* TASK ITEM *
Work out how many lines of the material below mention the word "agent"; reply with the number only.

* THE DATA *

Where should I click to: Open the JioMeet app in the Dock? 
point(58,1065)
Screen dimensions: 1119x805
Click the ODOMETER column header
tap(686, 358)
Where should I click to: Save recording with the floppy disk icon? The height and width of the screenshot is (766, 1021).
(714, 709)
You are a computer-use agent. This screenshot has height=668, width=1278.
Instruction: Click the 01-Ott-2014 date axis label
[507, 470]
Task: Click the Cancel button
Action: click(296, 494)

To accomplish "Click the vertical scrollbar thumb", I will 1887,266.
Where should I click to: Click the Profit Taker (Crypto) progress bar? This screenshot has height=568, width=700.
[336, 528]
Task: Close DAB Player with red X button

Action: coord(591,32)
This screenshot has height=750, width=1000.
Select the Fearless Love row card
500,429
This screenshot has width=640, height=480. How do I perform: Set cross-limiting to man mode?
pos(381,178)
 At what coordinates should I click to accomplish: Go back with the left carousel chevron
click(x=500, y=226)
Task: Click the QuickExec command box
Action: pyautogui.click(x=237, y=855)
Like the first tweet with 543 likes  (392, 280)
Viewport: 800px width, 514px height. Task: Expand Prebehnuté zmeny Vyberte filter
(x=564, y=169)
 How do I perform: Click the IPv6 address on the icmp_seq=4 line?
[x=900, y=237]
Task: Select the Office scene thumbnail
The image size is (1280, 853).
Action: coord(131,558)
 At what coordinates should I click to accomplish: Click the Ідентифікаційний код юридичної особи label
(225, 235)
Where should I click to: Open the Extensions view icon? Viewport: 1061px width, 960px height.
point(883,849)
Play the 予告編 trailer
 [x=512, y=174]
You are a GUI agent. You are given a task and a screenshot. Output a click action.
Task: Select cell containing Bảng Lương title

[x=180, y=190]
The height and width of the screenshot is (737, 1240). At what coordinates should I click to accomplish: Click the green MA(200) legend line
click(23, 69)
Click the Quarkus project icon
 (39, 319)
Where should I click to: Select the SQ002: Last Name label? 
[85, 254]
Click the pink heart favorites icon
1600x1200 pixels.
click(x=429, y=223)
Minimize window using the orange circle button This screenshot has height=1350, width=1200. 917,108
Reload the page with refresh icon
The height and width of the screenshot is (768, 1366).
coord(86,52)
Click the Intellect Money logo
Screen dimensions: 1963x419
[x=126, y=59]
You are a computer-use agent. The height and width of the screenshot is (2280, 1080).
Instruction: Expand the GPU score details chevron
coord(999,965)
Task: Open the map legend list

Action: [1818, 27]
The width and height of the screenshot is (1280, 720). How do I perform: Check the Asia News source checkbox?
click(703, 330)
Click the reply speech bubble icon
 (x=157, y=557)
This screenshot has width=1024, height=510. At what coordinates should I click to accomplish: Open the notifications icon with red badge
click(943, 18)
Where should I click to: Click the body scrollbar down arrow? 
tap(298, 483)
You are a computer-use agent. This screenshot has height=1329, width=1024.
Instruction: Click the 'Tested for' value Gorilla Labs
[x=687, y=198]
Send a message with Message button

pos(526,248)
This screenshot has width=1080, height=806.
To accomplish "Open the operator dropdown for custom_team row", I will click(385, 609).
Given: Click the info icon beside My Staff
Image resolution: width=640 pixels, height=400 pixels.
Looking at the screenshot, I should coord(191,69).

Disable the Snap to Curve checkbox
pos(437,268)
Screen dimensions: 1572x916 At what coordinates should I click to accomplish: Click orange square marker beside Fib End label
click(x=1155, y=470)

* EXPECTED OUTPUT *
4